§ THE PROBLEM
Here are some records; copy every line that holds the word "column".
== Segment start ==
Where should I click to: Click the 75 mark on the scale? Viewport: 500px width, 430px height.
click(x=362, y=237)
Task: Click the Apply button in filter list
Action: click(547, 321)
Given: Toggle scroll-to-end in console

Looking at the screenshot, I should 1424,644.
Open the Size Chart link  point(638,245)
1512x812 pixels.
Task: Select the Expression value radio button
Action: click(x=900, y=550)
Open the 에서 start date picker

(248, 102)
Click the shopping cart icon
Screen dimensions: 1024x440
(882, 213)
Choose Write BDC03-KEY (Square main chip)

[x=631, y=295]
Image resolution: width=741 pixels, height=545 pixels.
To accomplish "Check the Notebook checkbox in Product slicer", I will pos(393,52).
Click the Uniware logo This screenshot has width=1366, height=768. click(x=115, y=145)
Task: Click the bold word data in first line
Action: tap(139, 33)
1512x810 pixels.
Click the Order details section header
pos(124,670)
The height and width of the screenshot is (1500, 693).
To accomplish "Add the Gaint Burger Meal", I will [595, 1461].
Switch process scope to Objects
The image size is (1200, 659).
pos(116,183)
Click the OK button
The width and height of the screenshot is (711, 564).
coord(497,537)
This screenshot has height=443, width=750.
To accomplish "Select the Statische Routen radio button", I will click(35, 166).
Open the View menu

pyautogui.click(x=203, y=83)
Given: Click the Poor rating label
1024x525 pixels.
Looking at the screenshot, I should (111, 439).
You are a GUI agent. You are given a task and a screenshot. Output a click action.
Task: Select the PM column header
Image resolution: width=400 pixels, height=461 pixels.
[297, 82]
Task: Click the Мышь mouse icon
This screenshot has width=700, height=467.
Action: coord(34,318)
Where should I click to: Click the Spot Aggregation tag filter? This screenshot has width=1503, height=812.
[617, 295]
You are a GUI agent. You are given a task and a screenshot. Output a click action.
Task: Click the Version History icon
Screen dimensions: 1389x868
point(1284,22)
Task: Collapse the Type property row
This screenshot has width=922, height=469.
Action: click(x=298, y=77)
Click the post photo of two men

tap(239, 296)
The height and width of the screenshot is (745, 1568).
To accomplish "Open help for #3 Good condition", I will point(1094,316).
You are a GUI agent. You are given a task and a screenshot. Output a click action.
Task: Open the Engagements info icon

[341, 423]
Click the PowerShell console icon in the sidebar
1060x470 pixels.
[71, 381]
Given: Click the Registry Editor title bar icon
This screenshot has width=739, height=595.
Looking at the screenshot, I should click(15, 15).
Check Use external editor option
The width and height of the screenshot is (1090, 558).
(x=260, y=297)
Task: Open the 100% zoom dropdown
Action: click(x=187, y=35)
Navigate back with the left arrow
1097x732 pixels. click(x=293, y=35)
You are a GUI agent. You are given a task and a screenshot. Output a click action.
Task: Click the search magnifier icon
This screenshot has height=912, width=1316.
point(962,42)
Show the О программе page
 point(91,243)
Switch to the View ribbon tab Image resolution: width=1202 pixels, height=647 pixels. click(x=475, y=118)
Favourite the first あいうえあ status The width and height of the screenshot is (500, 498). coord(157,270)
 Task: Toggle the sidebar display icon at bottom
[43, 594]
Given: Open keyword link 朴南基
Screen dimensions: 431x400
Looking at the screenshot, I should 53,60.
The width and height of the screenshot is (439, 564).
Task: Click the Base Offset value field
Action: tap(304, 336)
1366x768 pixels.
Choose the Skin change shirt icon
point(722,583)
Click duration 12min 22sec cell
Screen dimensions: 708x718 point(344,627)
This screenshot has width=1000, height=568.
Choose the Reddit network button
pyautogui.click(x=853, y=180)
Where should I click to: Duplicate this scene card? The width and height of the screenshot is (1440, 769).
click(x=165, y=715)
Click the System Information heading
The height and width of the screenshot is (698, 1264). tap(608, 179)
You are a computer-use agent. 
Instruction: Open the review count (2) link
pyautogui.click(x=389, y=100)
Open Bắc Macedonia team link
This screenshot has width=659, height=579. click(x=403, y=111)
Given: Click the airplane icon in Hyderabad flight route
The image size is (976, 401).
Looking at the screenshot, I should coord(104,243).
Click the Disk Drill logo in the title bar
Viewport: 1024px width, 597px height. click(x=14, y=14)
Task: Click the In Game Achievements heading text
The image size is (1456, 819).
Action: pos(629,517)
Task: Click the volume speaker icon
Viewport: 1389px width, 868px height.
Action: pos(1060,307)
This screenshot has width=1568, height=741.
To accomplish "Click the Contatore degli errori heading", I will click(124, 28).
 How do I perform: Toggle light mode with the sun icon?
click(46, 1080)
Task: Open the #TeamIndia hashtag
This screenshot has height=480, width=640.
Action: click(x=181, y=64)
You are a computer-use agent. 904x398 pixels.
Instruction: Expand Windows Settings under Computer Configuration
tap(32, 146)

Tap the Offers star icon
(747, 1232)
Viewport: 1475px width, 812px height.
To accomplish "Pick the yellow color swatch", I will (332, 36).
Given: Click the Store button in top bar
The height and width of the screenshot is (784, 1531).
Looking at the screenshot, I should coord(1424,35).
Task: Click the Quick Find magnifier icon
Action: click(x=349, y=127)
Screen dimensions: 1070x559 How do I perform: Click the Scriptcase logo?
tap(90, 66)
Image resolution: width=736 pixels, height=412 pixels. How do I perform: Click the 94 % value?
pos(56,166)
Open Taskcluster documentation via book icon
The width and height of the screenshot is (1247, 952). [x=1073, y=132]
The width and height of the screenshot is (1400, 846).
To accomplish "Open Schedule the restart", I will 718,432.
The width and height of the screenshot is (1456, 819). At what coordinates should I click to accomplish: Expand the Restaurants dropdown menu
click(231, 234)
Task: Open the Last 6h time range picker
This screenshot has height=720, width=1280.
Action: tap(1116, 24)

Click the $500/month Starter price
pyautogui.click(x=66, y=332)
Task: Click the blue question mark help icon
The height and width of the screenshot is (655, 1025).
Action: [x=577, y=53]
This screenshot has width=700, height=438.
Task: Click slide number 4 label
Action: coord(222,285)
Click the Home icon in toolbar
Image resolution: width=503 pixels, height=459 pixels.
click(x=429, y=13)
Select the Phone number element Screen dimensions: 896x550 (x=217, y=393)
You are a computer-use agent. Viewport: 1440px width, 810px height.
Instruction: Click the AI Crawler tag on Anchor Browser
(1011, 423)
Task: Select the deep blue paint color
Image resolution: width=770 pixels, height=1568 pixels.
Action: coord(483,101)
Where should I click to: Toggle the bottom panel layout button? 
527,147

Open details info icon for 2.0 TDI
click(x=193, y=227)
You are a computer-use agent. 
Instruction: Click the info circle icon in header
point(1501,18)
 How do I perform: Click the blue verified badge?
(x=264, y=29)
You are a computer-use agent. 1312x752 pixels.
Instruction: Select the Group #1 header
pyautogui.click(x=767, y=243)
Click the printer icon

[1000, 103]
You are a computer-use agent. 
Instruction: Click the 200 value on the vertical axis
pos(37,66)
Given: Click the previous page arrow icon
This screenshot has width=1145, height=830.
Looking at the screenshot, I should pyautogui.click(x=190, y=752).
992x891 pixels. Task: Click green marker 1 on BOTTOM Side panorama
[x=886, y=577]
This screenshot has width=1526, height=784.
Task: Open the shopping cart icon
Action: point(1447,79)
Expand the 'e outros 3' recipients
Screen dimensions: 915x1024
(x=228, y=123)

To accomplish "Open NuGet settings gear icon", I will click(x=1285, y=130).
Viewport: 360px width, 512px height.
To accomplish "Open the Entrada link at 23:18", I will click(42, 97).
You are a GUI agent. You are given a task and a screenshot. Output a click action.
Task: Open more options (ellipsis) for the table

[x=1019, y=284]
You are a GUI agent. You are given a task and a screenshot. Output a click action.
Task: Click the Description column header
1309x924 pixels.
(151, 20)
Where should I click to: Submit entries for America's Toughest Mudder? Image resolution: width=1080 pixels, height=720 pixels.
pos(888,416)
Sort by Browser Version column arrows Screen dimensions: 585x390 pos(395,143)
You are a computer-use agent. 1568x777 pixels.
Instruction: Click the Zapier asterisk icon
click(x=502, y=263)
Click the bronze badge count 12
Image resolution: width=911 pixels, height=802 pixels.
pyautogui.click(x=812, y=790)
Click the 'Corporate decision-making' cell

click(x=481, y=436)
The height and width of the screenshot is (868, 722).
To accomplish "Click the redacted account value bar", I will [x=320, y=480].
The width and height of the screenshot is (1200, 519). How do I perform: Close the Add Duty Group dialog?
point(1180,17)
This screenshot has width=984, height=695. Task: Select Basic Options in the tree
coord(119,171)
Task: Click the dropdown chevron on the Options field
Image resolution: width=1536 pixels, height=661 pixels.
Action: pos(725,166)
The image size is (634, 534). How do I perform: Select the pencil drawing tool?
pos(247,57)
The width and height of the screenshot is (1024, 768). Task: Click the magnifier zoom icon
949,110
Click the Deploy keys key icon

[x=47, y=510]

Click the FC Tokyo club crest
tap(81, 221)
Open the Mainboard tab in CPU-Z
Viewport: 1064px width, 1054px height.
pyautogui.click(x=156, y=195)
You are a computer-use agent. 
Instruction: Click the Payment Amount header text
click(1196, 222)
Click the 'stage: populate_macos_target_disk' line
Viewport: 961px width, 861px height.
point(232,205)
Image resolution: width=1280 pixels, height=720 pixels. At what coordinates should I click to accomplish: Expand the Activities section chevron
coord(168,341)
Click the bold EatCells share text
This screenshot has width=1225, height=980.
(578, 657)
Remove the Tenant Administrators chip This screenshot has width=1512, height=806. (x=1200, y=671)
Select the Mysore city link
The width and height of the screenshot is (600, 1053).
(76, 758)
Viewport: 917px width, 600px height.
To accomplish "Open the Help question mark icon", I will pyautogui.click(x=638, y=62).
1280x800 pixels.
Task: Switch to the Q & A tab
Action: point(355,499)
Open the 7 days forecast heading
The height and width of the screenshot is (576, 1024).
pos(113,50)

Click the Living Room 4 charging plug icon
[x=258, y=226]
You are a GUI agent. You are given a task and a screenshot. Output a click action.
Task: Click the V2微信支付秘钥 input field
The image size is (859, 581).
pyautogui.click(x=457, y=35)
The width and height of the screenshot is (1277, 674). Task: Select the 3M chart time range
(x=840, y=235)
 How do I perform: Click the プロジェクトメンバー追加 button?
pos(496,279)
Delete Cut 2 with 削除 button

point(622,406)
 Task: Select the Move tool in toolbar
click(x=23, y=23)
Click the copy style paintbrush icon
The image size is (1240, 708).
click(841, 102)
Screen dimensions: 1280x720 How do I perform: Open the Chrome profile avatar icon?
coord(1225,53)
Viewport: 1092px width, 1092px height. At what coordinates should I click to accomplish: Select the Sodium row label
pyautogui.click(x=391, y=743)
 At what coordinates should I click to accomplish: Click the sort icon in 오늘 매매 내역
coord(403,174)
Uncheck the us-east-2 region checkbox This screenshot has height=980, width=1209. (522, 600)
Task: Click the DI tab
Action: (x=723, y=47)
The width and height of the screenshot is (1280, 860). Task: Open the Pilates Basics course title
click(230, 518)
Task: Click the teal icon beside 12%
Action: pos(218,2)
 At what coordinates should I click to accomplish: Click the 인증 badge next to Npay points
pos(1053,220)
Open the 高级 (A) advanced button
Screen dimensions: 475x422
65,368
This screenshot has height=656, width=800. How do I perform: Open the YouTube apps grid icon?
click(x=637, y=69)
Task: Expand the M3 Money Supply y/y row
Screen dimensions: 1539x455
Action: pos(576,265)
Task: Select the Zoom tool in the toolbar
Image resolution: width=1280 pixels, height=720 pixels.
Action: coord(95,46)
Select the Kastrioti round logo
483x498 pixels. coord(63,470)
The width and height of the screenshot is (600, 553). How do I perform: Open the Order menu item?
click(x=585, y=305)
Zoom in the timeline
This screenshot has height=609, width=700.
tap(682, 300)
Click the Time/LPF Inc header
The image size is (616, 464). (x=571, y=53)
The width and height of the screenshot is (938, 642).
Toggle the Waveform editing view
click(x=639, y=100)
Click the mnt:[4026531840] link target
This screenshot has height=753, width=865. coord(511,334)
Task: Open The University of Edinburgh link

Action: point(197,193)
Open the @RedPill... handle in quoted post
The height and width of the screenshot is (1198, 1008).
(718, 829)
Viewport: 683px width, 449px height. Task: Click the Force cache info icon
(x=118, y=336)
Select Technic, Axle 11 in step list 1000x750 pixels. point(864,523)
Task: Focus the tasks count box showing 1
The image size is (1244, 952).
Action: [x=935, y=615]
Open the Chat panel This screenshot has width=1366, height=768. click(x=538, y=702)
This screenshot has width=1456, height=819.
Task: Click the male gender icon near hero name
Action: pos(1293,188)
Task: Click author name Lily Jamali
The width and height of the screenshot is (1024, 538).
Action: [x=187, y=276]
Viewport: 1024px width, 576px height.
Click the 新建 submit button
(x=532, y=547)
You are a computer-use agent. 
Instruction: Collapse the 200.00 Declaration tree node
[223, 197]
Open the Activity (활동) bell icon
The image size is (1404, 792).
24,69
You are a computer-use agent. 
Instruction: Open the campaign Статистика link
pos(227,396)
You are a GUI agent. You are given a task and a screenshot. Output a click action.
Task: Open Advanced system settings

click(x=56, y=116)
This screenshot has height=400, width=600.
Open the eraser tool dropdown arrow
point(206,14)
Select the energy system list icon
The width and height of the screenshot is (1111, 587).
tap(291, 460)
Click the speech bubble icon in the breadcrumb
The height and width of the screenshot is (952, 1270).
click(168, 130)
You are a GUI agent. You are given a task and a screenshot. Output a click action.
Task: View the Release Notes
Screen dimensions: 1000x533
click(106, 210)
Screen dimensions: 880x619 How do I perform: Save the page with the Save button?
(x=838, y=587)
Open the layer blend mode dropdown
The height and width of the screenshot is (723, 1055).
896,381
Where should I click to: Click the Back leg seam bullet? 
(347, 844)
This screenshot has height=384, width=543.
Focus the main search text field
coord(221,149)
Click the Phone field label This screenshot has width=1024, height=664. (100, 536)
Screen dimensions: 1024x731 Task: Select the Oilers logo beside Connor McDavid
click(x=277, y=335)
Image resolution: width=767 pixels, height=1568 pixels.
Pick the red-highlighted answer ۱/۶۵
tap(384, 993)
== Segment end ==
§ OUTPUT OF THE EXERCISE
Task: Select the PM column header
Task: Click the Description column header
Sort by Browser Version column arrows Screen dimensions: 585x390 pos(395,143)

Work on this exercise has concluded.